[Target pointing data]
- - -

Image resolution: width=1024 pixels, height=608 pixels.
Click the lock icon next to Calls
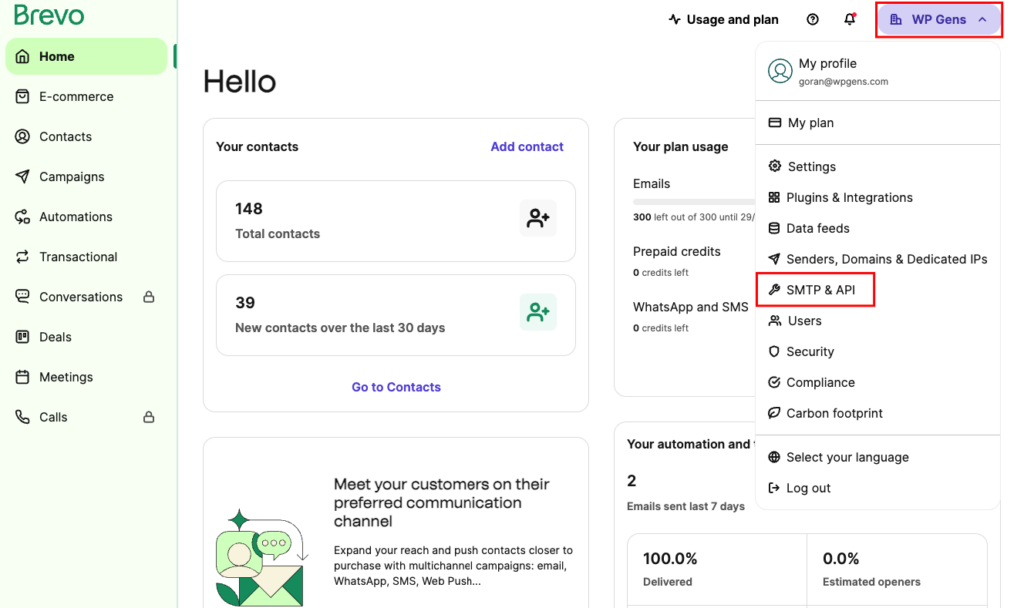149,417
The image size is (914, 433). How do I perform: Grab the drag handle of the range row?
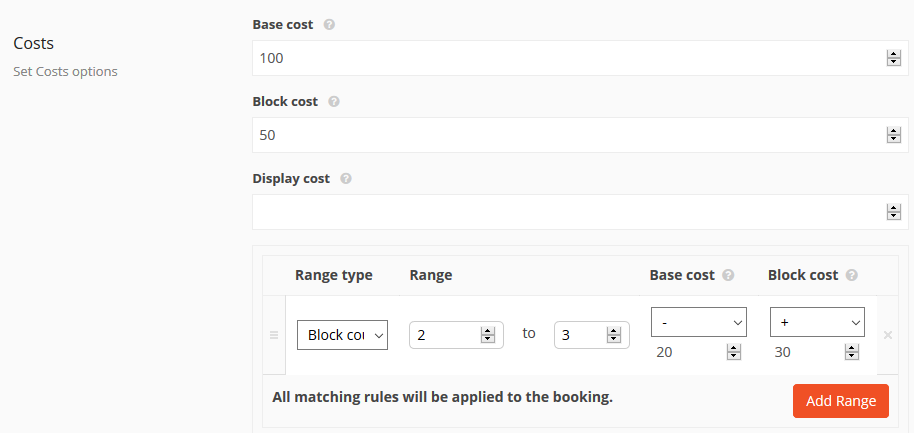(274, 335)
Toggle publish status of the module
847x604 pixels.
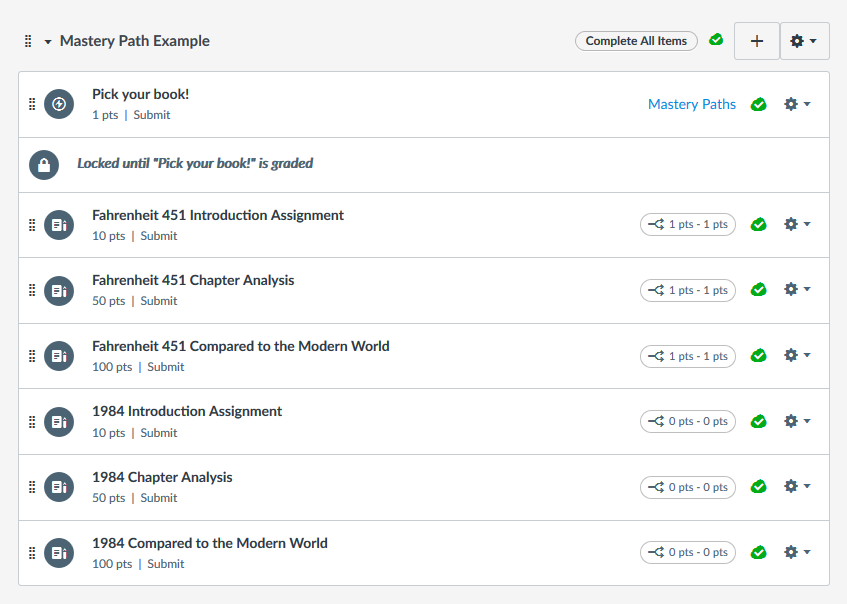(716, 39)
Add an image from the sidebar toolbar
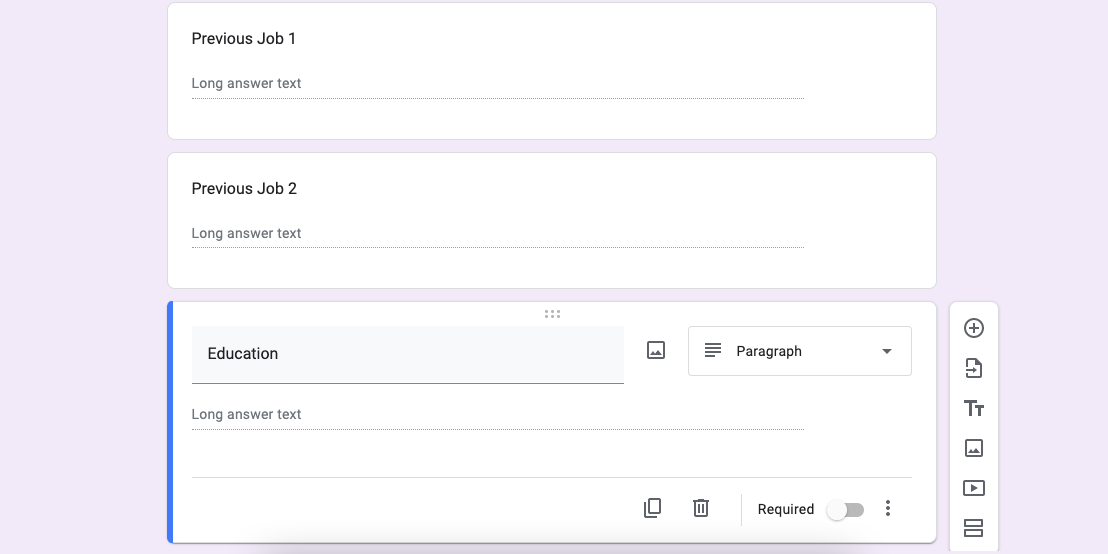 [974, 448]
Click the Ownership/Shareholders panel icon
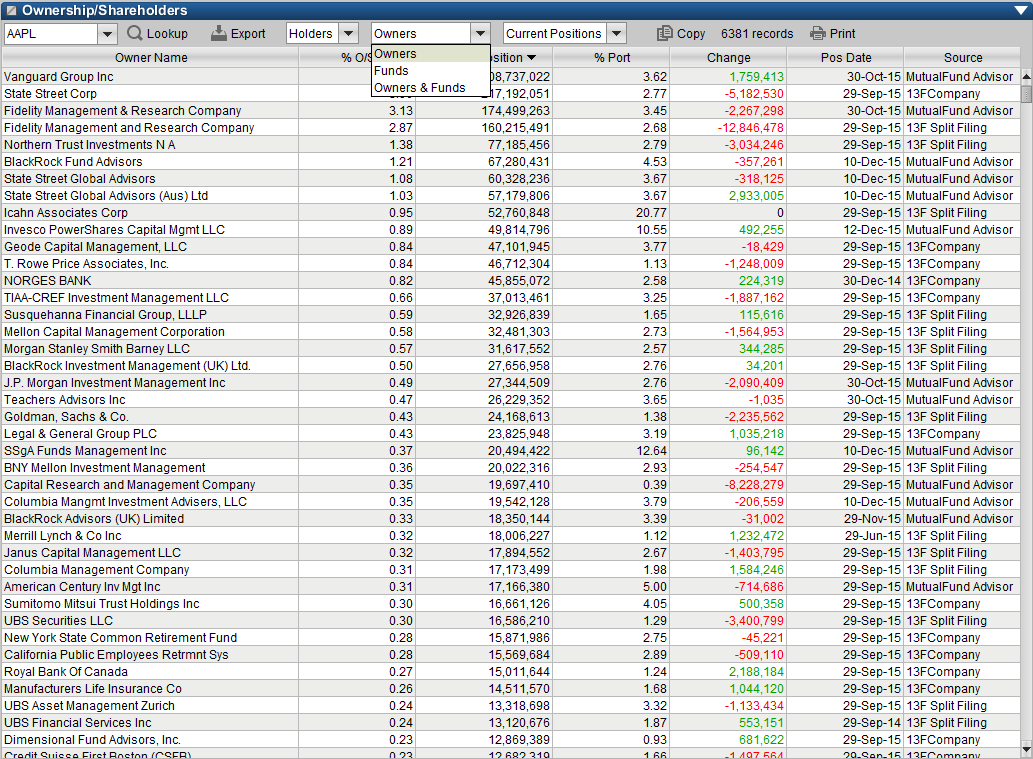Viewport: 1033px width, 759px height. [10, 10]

- - -

Revise the lines above so that "icon" becomes "button" in every instance, keeping everything else as it stands. Omit the pictures from your answer.

#### [SOLVED EXERCISE]
Image resolution: width=1024 pixels, height=608 pixels.
Click the lock button next to Calls
149,417
The image size is (914, 433). How do I perform: Grab the drag handle of the range row?
(274, 335)
Toggle publish status of the module
847x604 pixels.
(716, 39)
Add an image from the sidebar toolbar
 [974, 448]
Click the Ownership/Shareholders panel button
Viewport: 1033px width, 759px height. [10, 10]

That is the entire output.